5. Skipping tenant screening
Your most important team member isn’t your CPA or your agent. It’s your tenant. A bad tenant will wreck your property, skip rent, and hide problems until they become five-figure repairs. Proper tenant screening protects your asset. A vacant unit is better than a nightmare tenant every single time.
6. Being in a rush
Impatience kills. New landlords often panic when a unit sits empty and rush to accept the first applicant with a pulse. That’s how you inherit professional non-payers and problem tenants. Lower the rent if needed, offer a move-in special, but never cut corners on tenant quality. Tenant retention—not deal bragging—is the real flex.
7. Poor property management
Whether you self-manage or hire a company, sloppy management is a fast track to the poorhouse. Shady property managers nickel-and-dime owners, ignore tenant requests, and cause avoidable turnover. Every unnecessary vacancy costs you thousands. Great management and tenant care protect your bottom line more than any spreadsheet projection ever will.
The big picture
Buy and hold works. But only if you treat it like a long-term business, not a lottery ticket. Mindset, financing, reserves, tenants, and management—get those right and rentals can build generational wealth. Ignore them, and you’ll become another investor who “tried real estate once” and swears it doesn’t work.
ResiClub chart of the week:
Last month, ResiClub's Lance Lambert looked at the conflicting data on the age of the first-time homebuyer—digging into why NAR’s headline-grabbing spike to age 40 doesn’t line up with Federal Reserve and Census figures, and what generational homeownership trends actually show about when Americans are really buying their first homes.
Lance reported that while NAR’s survey now pegs the median first-time buyer age at 40, other benchmarks—like the New York Fed’s credit-panel data and Census figures—show a much gentler climb, with today’s typical first-timer closer to their mid-30s. He found that most of the discrepancy boils down to how each dataset is built: survey vs. credit records, whether cash buyers are included, and how “first-time buyer” is defined.

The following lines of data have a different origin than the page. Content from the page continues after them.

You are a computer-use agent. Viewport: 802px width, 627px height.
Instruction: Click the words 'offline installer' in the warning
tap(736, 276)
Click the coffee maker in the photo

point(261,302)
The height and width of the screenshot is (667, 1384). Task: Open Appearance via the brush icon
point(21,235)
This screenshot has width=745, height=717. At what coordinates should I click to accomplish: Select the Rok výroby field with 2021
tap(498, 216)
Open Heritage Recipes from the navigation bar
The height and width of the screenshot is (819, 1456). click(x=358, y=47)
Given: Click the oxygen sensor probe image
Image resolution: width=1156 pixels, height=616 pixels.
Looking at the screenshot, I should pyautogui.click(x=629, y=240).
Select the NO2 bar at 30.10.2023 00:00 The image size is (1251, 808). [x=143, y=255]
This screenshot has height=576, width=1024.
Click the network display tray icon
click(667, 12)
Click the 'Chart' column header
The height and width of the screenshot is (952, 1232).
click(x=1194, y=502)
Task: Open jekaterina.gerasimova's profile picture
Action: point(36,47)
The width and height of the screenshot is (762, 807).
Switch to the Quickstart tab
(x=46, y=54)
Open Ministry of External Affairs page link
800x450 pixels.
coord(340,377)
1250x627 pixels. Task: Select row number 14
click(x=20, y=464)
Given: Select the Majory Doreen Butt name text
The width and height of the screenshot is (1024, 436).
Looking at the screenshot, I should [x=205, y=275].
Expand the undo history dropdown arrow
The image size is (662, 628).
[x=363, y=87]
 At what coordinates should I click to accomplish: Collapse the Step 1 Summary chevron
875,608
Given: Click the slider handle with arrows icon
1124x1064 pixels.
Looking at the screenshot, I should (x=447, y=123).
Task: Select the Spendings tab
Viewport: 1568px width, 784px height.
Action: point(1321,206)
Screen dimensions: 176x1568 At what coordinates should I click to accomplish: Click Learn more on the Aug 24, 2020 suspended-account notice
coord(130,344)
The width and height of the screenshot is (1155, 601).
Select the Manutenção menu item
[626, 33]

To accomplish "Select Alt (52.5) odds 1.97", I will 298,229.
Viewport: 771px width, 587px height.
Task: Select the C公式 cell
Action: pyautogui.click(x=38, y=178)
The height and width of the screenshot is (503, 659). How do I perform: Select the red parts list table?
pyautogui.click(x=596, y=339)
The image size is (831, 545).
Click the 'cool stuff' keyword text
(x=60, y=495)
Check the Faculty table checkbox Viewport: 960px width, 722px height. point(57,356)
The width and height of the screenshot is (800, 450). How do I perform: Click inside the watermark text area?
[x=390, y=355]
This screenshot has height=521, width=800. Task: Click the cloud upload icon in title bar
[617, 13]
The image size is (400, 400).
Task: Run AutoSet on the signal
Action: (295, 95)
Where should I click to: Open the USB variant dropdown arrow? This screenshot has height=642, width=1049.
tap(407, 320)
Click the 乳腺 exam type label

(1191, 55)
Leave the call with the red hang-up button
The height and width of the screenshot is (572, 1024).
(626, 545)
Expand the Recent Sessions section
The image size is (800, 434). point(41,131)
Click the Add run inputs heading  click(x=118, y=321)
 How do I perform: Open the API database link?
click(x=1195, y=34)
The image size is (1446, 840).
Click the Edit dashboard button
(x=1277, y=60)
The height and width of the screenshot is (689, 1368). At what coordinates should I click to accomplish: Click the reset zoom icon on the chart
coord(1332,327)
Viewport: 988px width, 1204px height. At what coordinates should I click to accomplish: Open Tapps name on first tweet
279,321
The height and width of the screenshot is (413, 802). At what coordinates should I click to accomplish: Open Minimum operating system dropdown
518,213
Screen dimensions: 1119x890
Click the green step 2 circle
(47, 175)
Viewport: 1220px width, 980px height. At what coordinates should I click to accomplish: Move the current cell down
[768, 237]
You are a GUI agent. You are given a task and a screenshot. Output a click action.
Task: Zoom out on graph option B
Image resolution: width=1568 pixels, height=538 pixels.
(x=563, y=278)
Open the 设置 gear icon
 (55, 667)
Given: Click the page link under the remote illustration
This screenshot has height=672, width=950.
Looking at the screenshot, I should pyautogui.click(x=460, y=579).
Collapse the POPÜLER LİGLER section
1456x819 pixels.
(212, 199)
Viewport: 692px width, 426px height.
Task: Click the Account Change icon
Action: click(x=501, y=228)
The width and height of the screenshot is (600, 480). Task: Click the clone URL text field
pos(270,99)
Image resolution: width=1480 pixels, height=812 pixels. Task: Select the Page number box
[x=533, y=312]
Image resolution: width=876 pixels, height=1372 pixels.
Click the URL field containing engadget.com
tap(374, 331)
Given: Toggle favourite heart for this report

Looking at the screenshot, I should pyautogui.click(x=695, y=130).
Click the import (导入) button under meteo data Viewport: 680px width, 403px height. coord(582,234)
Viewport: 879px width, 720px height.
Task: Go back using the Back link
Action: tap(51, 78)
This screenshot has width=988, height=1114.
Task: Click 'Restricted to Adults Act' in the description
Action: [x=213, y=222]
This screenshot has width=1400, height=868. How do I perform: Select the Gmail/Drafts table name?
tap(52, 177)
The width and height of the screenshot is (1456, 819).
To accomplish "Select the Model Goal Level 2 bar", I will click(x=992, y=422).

Rather than a sudden post-pandemic cliff in affordability alone, the data points to a longer-running pattern of delayed adulthood milestones—more schooling, later marriage, more years living with parents—that’s gradually pushing homeownership further out on the life calendar.
The big picture?
“I’m going to take this particular first-time homebuyer data—especially the NAR series—with a grain of salt going forward,” Lance wrote. “Instead, I’ll lean more on generational homeownership rates by age—and when you look at those figures, they clearly confirm that younger generations are entering homeownership more slowly than their older peers.”